I still have to try another brew with flaked maize and I am also just about out of English bitter so that will be the trial.
 
This one was a NEIPA had oats and wheat, sparge was slower than usual but no issue.

I need to learn to Whirlpool better maybe need to get a paint stirrer.

Think today was my best brewday with the guten and the helix, very happy just off to watch the storm then goto the GnG for a well earned beer or two.

Cheers
 
Nick, you have to try and keep it to the outer edge of your kettle, get a good whirlpool and open your valve slowly, the only time mine clogged up was with a load of flaked maize in the mix. The last two brews I did on the Guten I opened the valve fully and still barely got any trub or anything going into the cube.
Is it possible that I had opened my tap too full at the start on my BM? It drained about 1 litre and stopped after that. I only had 15g of pellets. Maybe it was the 8% oats (500g) in the grist?

I fitted mine the same way you did WEAL on your BM. I did a whirlpool but I'm not sure how important that step in the process is. Reading the comments it seems like it's not completely necessary.

After siphoning out the wort, the amount of trub left wasn't anymore than usual.
 
If you have changed your tap from the original, to a half inch just open half way, the whirlpool is really important I wait for around 1/2 hour for the thermal movement to stop, but just before or as it slows down make the whirlpool and when it stops slowly open the valve and drain the wort. On the BM with original tap I open it full throttle on the Guten with the 1/2 inch valve I open around halfway to drain.
 
Is there a particular reason you guys aren't connecting both ends of the spring filter? I'd think performance would be much improved.

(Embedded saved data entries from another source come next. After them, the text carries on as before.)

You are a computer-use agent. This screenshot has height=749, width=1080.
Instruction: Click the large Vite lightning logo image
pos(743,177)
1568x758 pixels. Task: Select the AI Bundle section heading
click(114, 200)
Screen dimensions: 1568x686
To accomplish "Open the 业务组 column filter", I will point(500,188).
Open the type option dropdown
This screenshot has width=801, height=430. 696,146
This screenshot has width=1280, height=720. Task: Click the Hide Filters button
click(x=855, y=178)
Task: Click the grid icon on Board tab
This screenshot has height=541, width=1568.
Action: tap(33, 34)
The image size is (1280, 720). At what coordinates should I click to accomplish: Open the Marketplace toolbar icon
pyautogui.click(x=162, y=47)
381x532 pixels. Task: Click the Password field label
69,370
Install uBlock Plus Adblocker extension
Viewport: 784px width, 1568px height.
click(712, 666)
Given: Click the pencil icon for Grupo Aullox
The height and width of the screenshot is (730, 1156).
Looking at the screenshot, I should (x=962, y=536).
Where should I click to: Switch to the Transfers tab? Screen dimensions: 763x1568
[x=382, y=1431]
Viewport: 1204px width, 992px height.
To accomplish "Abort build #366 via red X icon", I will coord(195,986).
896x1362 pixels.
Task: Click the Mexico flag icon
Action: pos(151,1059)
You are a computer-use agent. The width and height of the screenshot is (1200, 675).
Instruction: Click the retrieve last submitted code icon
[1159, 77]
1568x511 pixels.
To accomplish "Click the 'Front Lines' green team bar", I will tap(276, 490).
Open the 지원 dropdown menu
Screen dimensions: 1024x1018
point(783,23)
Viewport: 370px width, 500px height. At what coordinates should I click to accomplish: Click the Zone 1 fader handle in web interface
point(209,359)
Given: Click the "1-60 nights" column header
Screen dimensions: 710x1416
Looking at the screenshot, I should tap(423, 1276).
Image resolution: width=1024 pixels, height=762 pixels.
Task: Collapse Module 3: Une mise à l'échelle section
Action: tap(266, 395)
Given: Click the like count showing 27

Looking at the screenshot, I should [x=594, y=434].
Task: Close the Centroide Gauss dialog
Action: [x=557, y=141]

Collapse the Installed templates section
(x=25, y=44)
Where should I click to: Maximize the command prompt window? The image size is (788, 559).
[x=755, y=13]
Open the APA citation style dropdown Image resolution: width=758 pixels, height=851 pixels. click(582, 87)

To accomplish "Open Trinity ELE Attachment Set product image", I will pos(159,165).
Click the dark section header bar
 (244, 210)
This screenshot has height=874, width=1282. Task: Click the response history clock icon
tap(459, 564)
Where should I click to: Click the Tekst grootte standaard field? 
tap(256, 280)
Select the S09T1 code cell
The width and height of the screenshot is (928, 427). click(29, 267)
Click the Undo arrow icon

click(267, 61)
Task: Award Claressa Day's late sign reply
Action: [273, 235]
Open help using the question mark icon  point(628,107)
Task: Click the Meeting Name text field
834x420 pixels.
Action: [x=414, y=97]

And if there's substantial excess, orienting it like on the Helix site:
LauterHelix_1190475.jpg
 
If you look at the picture the helix is under the tee piece, so you are only going to drain the wort as high as the tee piece, if there is room to lower the tee piece as in the BM then it can also work as a dip tube and drain more wort. In the Guten their isn't the room to sit the tee piece on the base of the unit so it works better blanked off with the other end running down at an angle from the tee piece or elbow.
 
Did another brew yesterday with the helix after my adjustment on the BM. 155g of whirlpool hops. Worked much better this time. Tap half open. Still slower which is to be expected, but far quicker then last time and at a consistent speed throughout. Got 21.5L of clear wort instead of 20L. Will do another couple of brews before adjusting my recipe designs but great signs!
 
Did another brew yesterday with the helix after my adjustment on the BM. 155g of whirlpool hops. Worked much better this time. Tap half open. Still slower which is to be expected, but far quicker then last time and at a consistent speed throughout. Got 21.5L of clear wort instead of 20L. Will do another couple of brews before adjusting my recipe designs but great signs!
I don't know if I asked before, but have you got the BM original tap? If so you can open that fully, I know a lot of the BM users changed them but I can't remember who.
 
Yeh I replaced mine with a ball valve so only opened it half way. I think it's important especially at the start so it's not sucking the trub into the clearer whirlpool area around the helix. Worked well, thanks Weal.
 
I finally got to try my 1metre helix on Friday, brewed a double batch of firestone walker union jack IPA and it worked a treat.
Up until now I'd used a hop spider and the brews seemed to lack some hop character, so I thought I'd give this a go, and just chuck them all in.
Before with the spider, I'd still end up with a fair amount of hop debris going into the cubes, and then into the fermenter.
When I put the first cube in the fermenter last night, there was NO crap in there, so I'm very pleased with how it worked, the flow coming out the kettle tap was fine, it slowed down to a trickle at the end, as the last bit came out, but it wasn't frustratingly slow or anything, so, hats off to WEAL for some great brewing kit, cheers....
 
I did 3 brews last week, 2 of those had a shit load of hops and I am still amazed how well the helix works.
Glad you're happy with it Moog, but didn't you get 2 lengths of helix?
 
yea, I think it was 11/2 or something but I can't recall, it was before our big US holiday, (BIG) US holiday......
 
Anyone with the BM who has found the fit to tight behind where the element comes up through the base plate here is a simple solution, a piece of silicone hose, 12mm ID to join the 2 pieces of helix behind the element.
004.JPG
005.JPG The white one is the heavy duty hose which is a tighter fit but either will do the job.
 
Thanks for that Tony. Just wonder how the silicone would go being in constant contact with the element, especially during a 90 minute boil.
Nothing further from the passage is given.